[BEGIN]

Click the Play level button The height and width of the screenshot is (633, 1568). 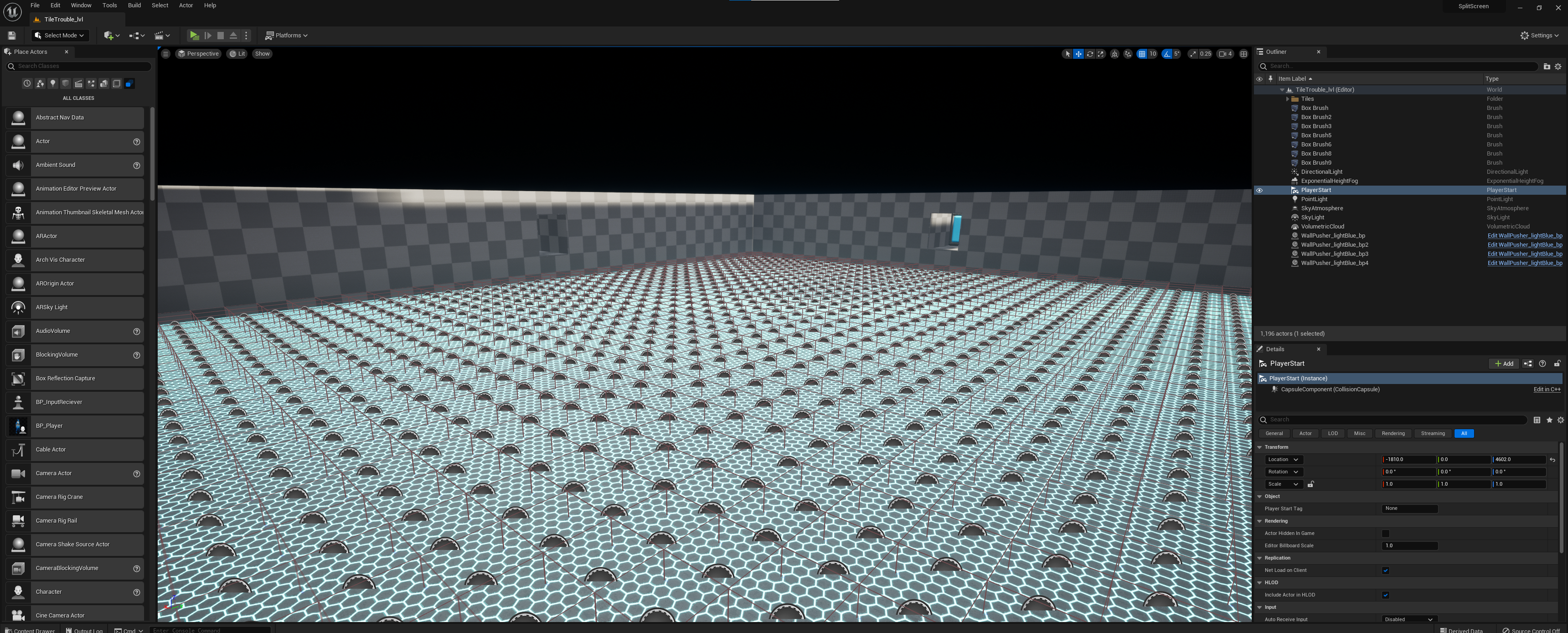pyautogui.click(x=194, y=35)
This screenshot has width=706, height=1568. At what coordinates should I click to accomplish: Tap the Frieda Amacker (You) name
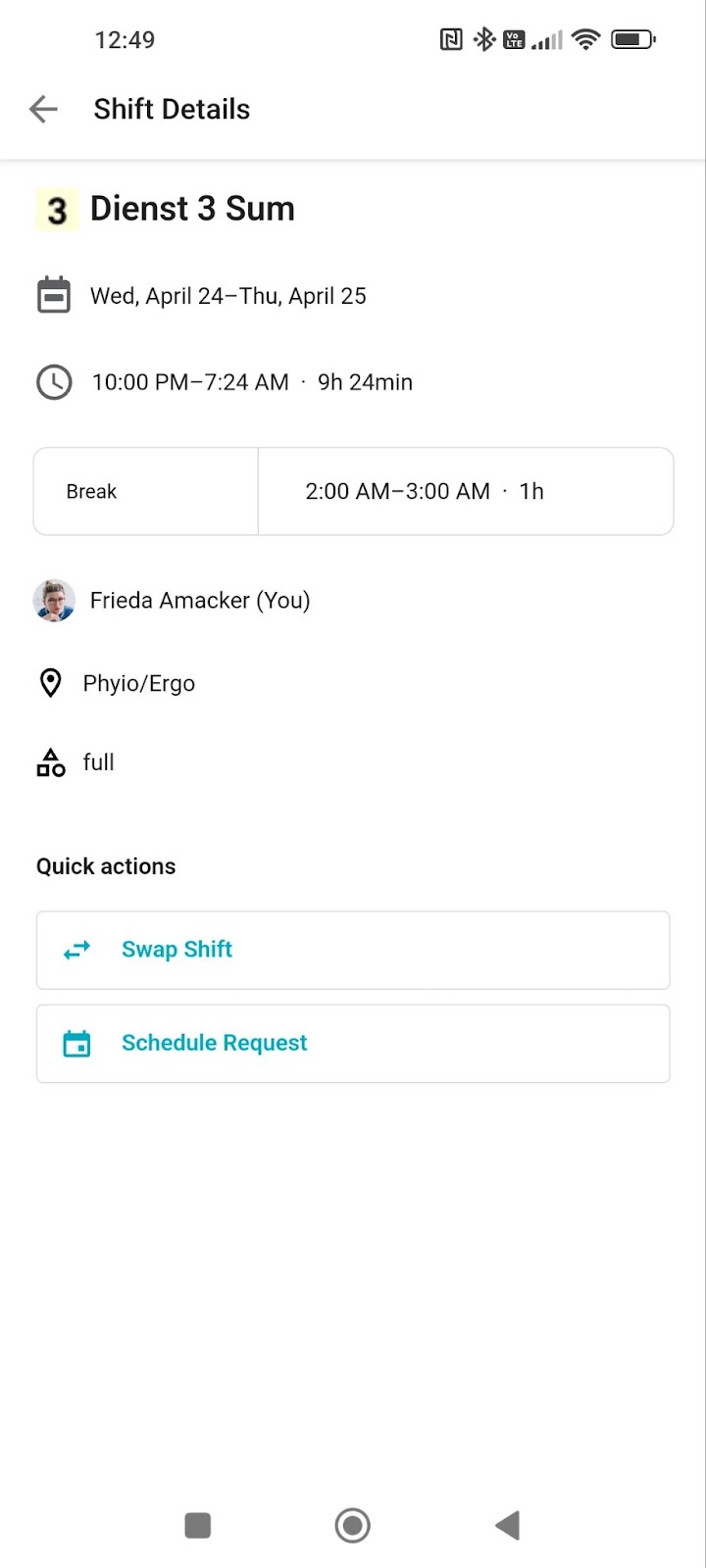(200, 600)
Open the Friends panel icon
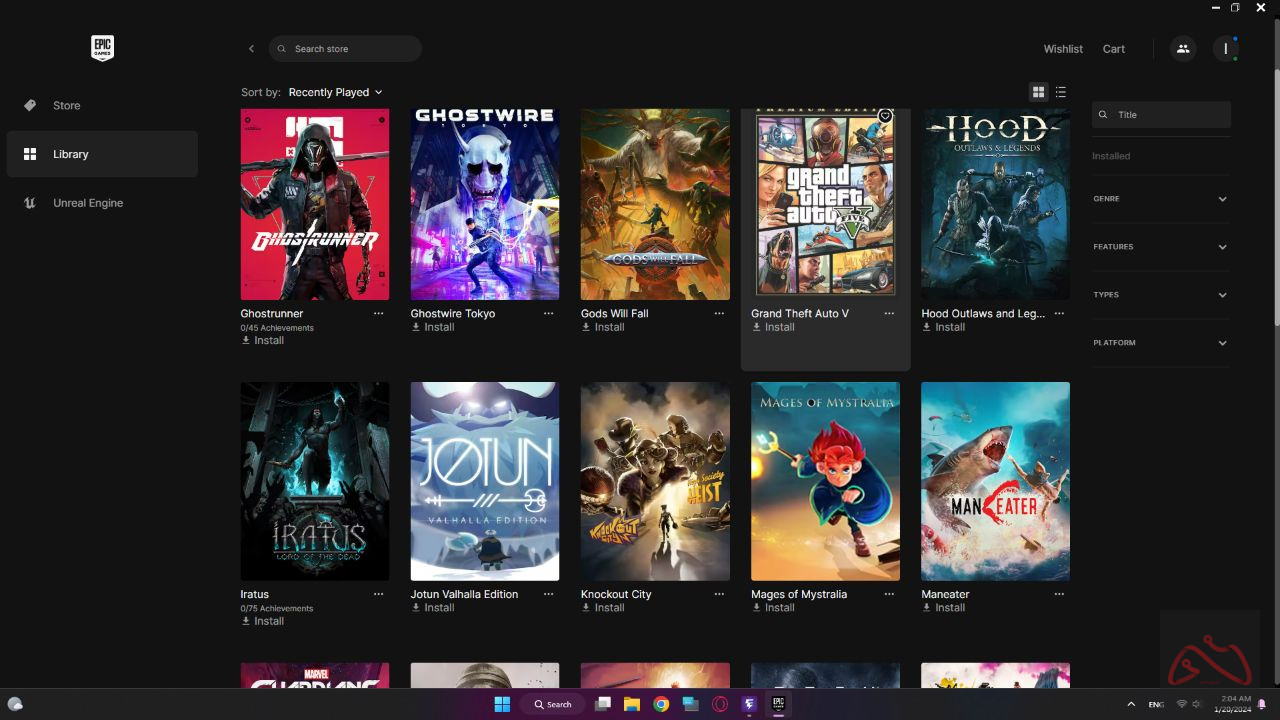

[END]
[BEGIN]

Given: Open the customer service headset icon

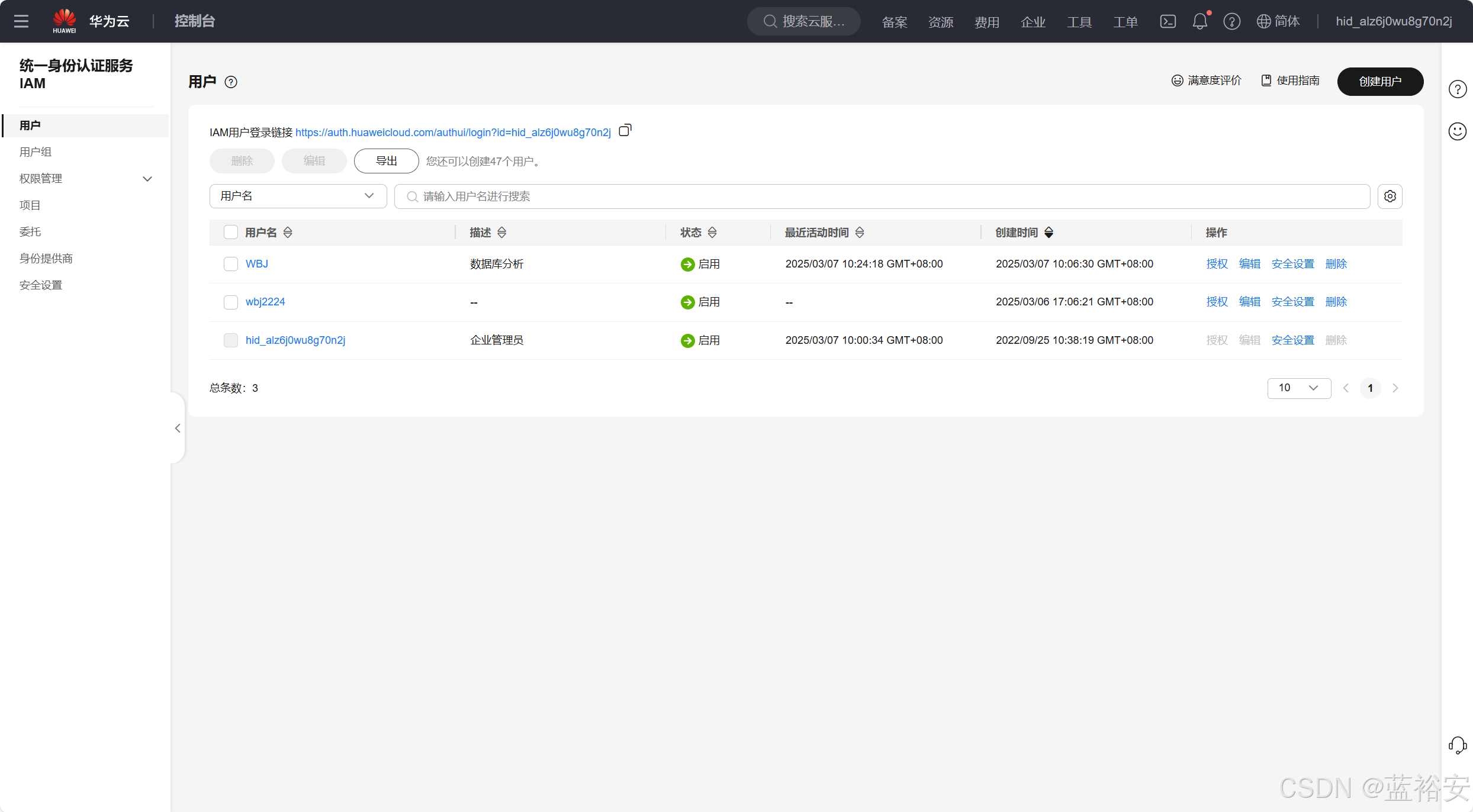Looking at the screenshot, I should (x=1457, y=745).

[END]

### GIVEN INSTRUCTION
Which lines in the entries above contain the word "Open", with case counting? Return each of those lines in full.

### TASK RESPONSE
Open the Friends panel icon
Given: Open the customer service headset icon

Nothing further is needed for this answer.